I LOVE The Hobbit trilogy. I know a lot of people don’t, usually because they’ve been familiar with the relatively short book for years (or decades) and it would be understandably jarring to see it in the form of a trilogy of three long films.
But, I hadn’t read the book yet myself at the time, nor did I really know much about the story outside of the few details The Lord of the Rings movies referenced. So as the movies came out, I just soaked up every minute of them. They definitely aren’t as great as TLotR trilogy, but it didn’t have to be. I think they’re wonderfully fun and an absolute delight. I look forward to upgrading to the 4K discs.
The Hobbit is a weird style movie. Whereas the book was written as a light Childrens story (for the time, not for now), but so much of it was introduction to Middle Earth -- what's a hobbit, what's a troll, wizards, multiple variety of elves, dwarves, intelligent noble animals, dangerous corners, types of magic, and a Dragon most all which have to be explained sometimes with humorous vignettes.
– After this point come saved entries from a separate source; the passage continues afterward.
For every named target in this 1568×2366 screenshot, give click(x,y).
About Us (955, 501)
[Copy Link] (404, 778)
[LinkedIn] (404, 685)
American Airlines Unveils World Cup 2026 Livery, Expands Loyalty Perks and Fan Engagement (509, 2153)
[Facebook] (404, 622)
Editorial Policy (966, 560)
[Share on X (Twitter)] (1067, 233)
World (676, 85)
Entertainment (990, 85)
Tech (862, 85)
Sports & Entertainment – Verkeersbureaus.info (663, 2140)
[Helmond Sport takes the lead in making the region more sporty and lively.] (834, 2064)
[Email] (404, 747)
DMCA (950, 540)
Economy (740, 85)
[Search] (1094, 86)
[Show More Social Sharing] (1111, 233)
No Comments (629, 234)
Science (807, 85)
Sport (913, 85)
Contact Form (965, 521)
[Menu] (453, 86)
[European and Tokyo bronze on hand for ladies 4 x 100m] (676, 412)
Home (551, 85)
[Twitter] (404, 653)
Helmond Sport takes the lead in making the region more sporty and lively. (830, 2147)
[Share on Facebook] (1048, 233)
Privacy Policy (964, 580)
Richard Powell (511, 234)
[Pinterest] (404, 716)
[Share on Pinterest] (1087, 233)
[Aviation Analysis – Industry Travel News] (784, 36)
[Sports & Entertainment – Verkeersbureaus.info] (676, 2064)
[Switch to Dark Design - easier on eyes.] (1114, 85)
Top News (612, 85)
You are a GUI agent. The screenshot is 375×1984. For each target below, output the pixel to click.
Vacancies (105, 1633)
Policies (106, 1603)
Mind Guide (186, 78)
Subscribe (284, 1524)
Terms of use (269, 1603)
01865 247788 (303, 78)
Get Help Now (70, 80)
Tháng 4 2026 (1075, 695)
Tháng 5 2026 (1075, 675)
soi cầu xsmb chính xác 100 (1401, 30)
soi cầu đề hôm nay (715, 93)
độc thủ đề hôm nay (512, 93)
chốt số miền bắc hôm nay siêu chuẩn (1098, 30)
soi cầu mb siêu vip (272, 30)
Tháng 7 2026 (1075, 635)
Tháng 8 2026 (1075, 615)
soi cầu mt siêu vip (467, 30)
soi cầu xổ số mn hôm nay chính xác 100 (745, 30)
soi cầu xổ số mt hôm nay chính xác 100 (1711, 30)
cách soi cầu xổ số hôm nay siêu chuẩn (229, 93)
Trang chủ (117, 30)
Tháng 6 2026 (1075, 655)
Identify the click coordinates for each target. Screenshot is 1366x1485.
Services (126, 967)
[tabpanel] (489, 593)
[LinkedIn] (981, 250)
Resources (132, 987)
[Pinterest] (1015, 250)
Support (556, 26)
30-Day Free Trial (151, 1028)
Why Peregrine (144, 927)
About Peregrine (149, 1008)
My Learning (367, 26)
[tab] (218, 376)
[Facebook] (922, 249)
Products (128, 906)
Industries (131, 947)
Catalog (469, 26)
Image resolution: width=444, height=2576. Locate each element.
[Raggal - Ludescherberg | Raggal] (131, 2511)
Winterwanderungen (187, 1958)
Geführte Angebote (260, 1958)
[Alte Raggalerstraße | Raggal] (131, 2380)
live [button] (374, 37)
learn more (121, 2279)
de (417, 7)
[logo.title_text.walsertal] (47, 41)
With LOTR already in existence as the Known World it wasn't needed to be as an Introductory movie and without that, there's mostly 45 minutes of story left (The Rankin Bass animation) and they'd have to dumb down (or maybe Innocence-tize would be better) the world that we already know is deadly serious. If the Hobbit had been made as a movie 1st they likely could have kept it more innocent/simple/charming and let LOTR become the dangerous world -- like the books did and the Harry Potter series did. Going backward might work, but I suspect there would have been a backlash of "that's stupid, why'd he do that" since the what comes next is already known.
Melding Hobbit basics with Silmarillion stories (or some made up stuff) I guess they felt would keep the tone of the films much more in line with the world the movie fans (not the book fans) already knew.